El verdadero protagonista de esta historia es el conocido como "efecto Droste", o lo que es lo mismo, una imagen que se repite en sí misma hasta el infinito.
El cuadro dentro del cuadro
El efecto Droste es una forma de imagen recursiva, una figura que contiene una versión más pequeña de sí misma, que a su vez contiene otra, y así, teóricamente, hasta el infinito. La historia de su bautizo retrae al nombre de una marca holandesa de cacao que, a principios del siglo XX, ilustró sus latas con una enfermera que sostenía una bandeja donde aparecía la misma lata con la misma enfermera, y así sucesivamente.
Aunque no fue la primera imagen en usar este recurso (existen precedentes en el mundo del arte), esta marca de cacao fue la que le dio nombre al fenómeno. Desde entonces, el efecto Droste se ha colado en más sitios de los que cabría imaginar.
La historia se repite
Mucho antes de que existiera el término, ya había algo en el imaginario clásico que jugaba con la idea de una imagen contenida en sí misma.
Uno de los ejemplos más primerizos del efecto Droste es el de los espejos colocados uno frente al otro. Plinio el Viejo (escritor romano del siglo I), en su extensa obra 'Historia Natural', ya comentaba la fascinación que generaban los reflejos múltiples. En sus textos, hablaba sobre como se fabricaban los espejos, sus usos más inusuales (como, por ejemplo, usarlos para conseguir sensación de espacio en una estancia o para reflejar la luz) y el secreto que alberga reflejar un espejo en un espejo. Esa paradoja óptica, común de probadores y peluquerías, genera el primer efecto Droste.
En el arte cristiano medieval aparece otro antecedente importante: la inserción de la propia obra dentro de sí misma. Es frecuente ver a un personaje sosteniendo un icono o una miniatura que representa, curiosamente, al personaje mismo, o incluso representa la propia escena que estamos viendo.

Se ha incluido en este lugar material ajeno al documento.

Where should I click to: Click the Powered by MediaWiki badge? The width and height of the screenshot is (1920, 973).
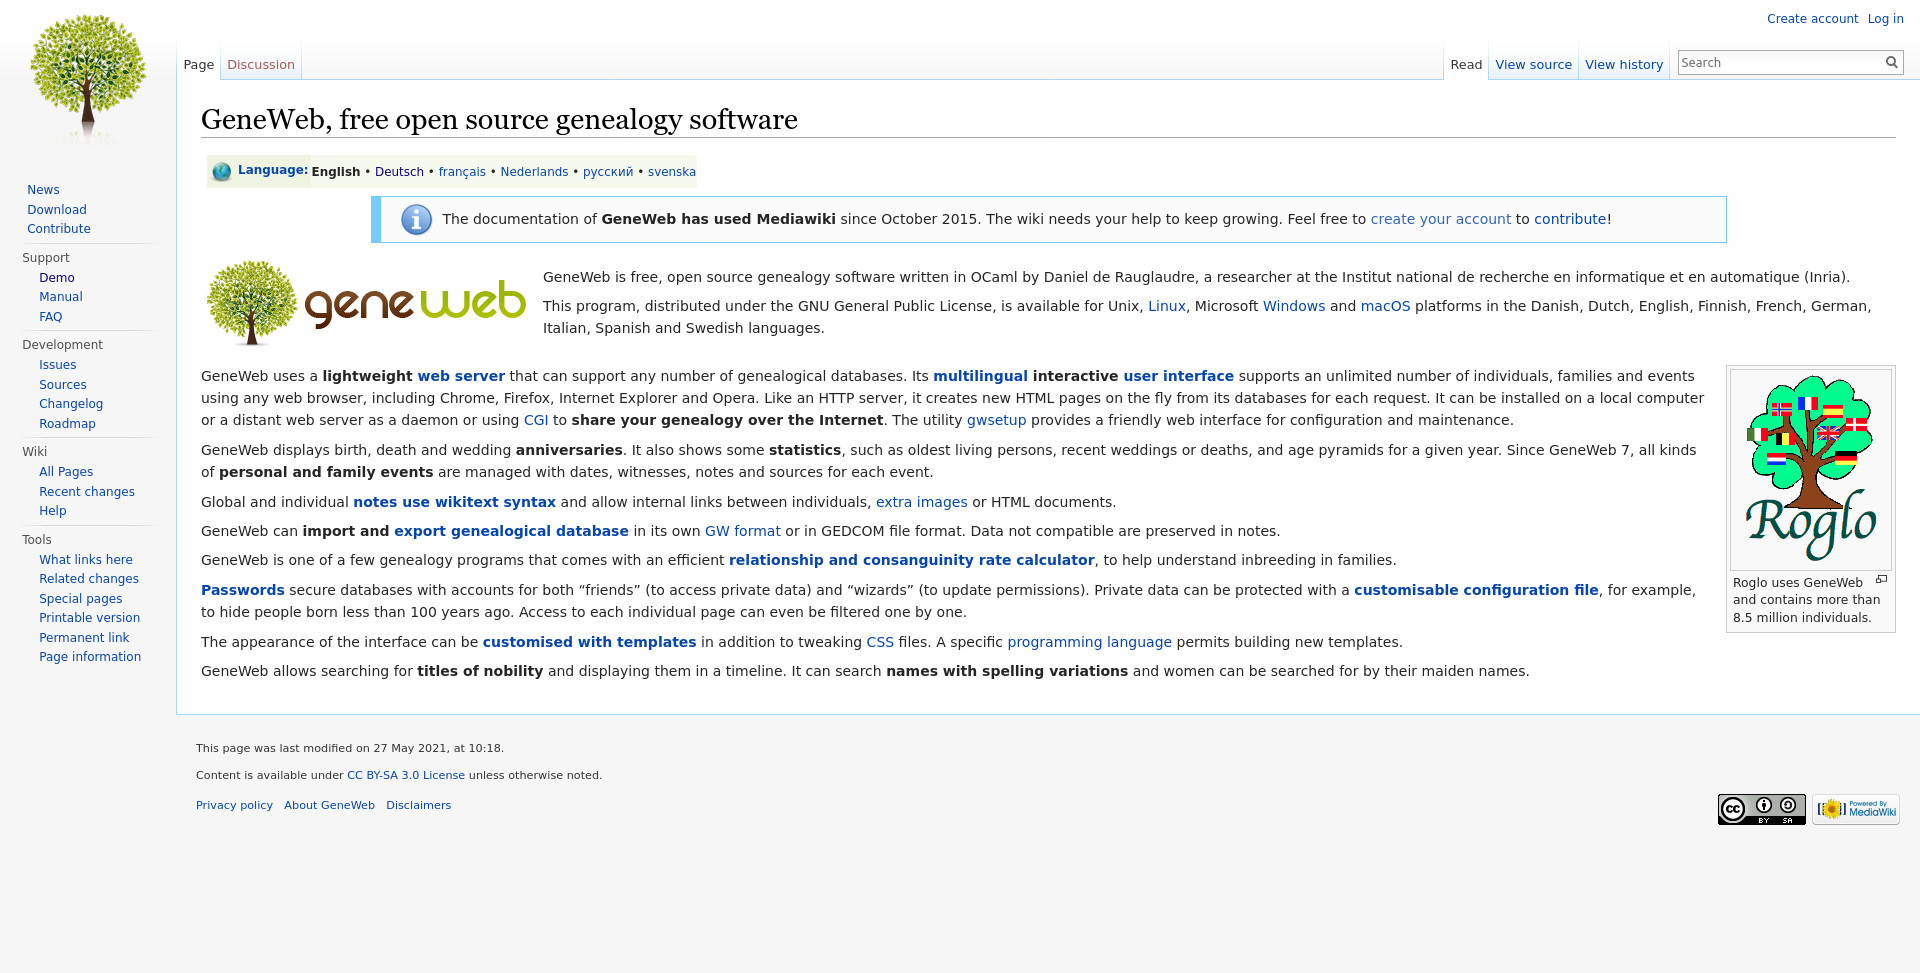pyautogui.click(x=1856, y=809)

Pero en el mundo del arte, uno de los momentos históricos clave para el efecto Droste ocurre con Jan van Eyck, en su obra "El matrimonio Arnolfini" (1434). En el fondo de la escena, un pequeño espejo circular refleja a los protagonistas, adicionalmente a las dos figuras más que observan desde fuera del cuadro.
Entre Escher y Twitch
La fascinación por el Droste ha inspirado a artistas como M. C. Escher, conocido por su obra llena de escaleras imposibles, mundos que se pliegan y figuras que se dibujan mutuamente. Escher no usó el término, pero fue uno de sus grandes desarrolladores e incursores en lo visual de la idea.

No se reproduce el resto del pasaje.